A great part of the excitement of scientific discovery is not knowing what will emerge when you take data. Our space missions have proven that time and again, and I have no doubt that as we tighten the resolution on future telescopes, we’ll find things that defy many an accepted theory. NASA’s Stardust mission reflects the phenomenon. Designed as a comet sample return, Stardust is now providing information about the migration of materials in the primordial Solar System, which may point toward a phenomenon more widespread than earlier believed.

Thus the work of Devin Schrader and Jemma Davidson (University of Arizona Center for Meteorite Studies). Working with colleagues at the Smithsonian Institution’s National Museum of Natural History, the University of Hawai?i at M?noa, Washington University in St. Louis, and Harvard University, the duo have produced evidence that at least fragmentary materials in the inner Solar System crossed what is often called the ‘Jupiter Gap’ and moved much further from the Sun. The Stardust samples produced evidence for the kind of migration that the authors then followed up by analyzing numerous samples of early chondrite meteorites.

Says Schrader:

“This research provides new information about the dynamics of the early Solar System. Our research shows that these two reservoirs were not completely isolated from one another.”

Image: Atacama Large Millimeter Array image of the protoplanetary disk around HL Tauri. The dark rings are gaps in the dust and gas-rich protoplanetary disk, likely due to the formation of planets. These gaps may be similar to the disk gap thought to be formed by the formation of Jupiter in our protoplanetary disk. Credit: ESO/ALMA.

The so-called Jupiter Gap should be examined within the context of current theories of gas giant formation. A gas giant core of between 5 and 10 Earth masses likely formed about 1 million years into the growth of the new system, soon drawing in a dense atmospheric envelope. The gravitational influence of this world would be sufficient to create a gap in the disk of gas and dust around the Sun out of which the planets we see today emerged. The idea that material might somehow cross this divide to move from one disk reservoir to another seemed unlikely.

But the matter demanded exploration because the degree to which such mixing occurs in protoplanetary disks is unresolved, and the nature of the chemical and physical structure of the resulting system depends on it. It’s a complicated analysis, one in which scientists must plug in the conservation of angular momentum as they study the migration of tiny particles, the role played by the pressure of the gases involved and the drag within them, and the effects of whatever planetesimals and larger objects begin to emerge from the mix.

The idea of a Jupiter Gap emerged out of modeling of these factors in various studies in the literature, and it combines with analyses of the calcium- and aluminum-rich inclusions in chondrites, with the prediction that while smaller particles (less than 300 ?m) could pass through the gap, larger particles would be blocked. And thus we would have differences in the isotopes found in meteorites formed in the inner system (non-carbonaceous) and those that formed in the outer system (carbonaceous chondrites) up to 4 million years after the system’s birth.

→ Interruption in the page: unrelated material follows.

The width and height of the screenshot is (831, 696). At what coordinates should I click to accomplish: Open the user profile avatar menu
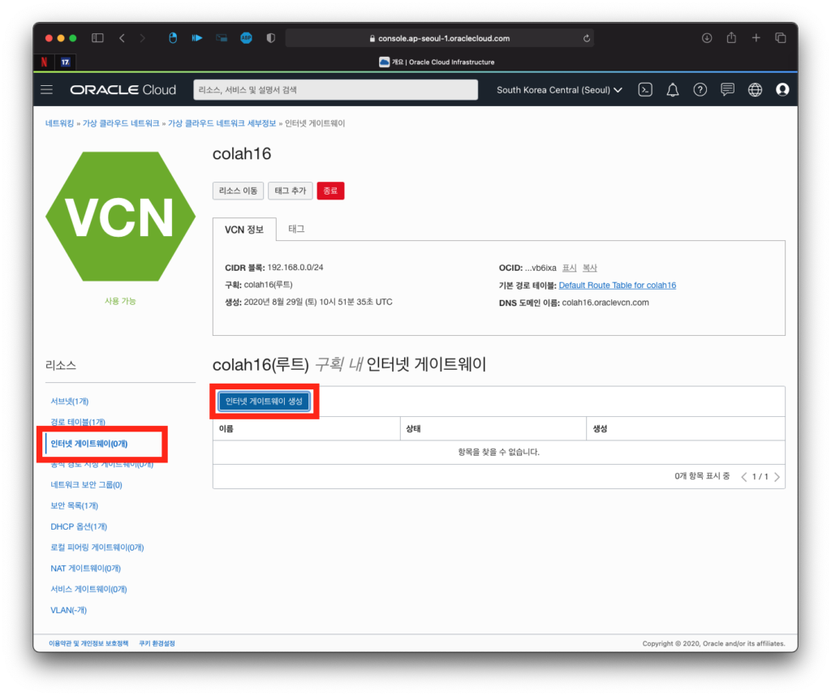pos(782,90)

Image: Associate Research Professor Devin Schrader uses the ion mass spectrometer at the University of Hawai?i at M?noa to determine the isotopic composition of individual minerals in meteorites. Photo credit: Devin Schrader/ASU.

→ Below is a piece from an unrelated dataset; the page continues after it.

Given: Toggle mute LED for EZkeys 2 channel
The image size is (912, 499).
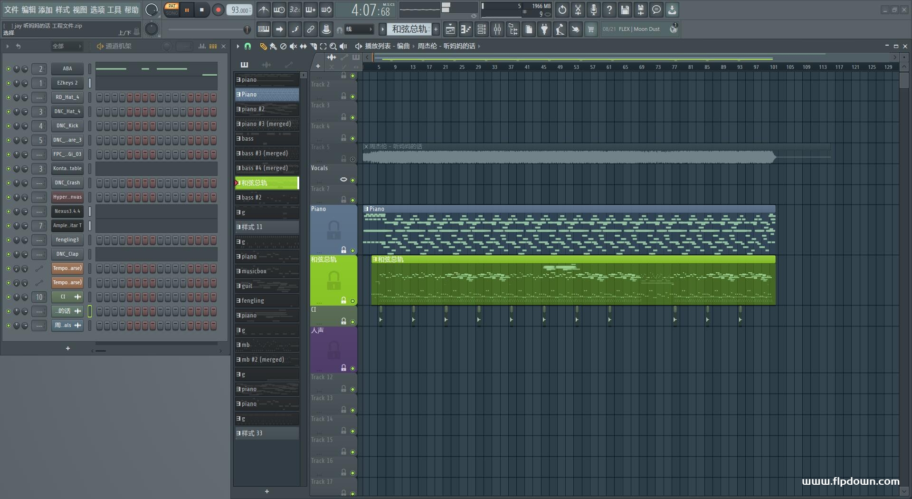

Samples of both are fortunately abundant at the various institutions involved in Schrader and Davidson’s work. The scientists deployed electron probe microanalyzers for imagery and analysis of individual minerals and a secondary ion mass spectrometer to analyze the isotopic composition of the samples. The round grains known as chondrules found in chondrites as part of their earliest formation, particularly those that were only partially melted during formation (‘relict grains’) provide evidence of chondrite formation and early transport within the disk.

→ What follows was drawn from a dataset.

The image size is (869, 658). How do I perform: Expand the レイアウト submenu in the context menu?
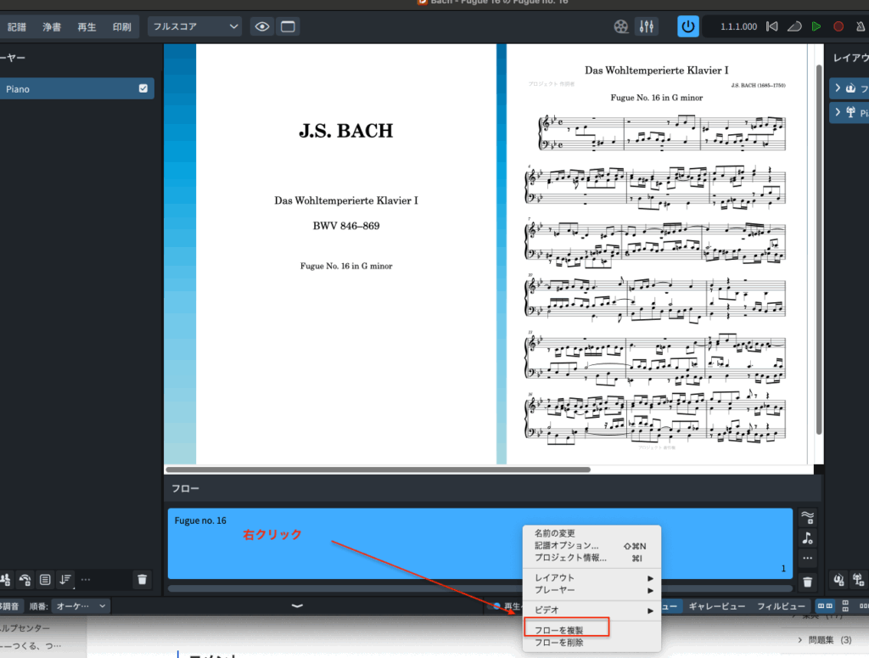[592, 578]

The population of chondrites is fortunately varied enough to make fine distinctions among them by measuring the chemical and oxygen isotope compositions of relict grains in their chondrules, allowing the authors to differentiate between their origins and discuss disk transport within the first 4 million years of the Solar System’s formation. The mixing between inner and outer Solar System, occurring despite the Jupiter Gap, seems to have been complex and widespread. It will be interesting to see what analysis of asteroid samples from Hayabusa2 and OSIRIS-REx, both expected within the next several years, may yield in support or refutation of this theory.

The paper is Schrader et al., “Outward migration of chondrule fragments in the early Solar System: O-isotopic evidence for rocky material crossing the Jupiter Gap?” Geochimica et Cosmochimica Acta Volume 282 (1 August 2020), pp. 133-155 (abstract).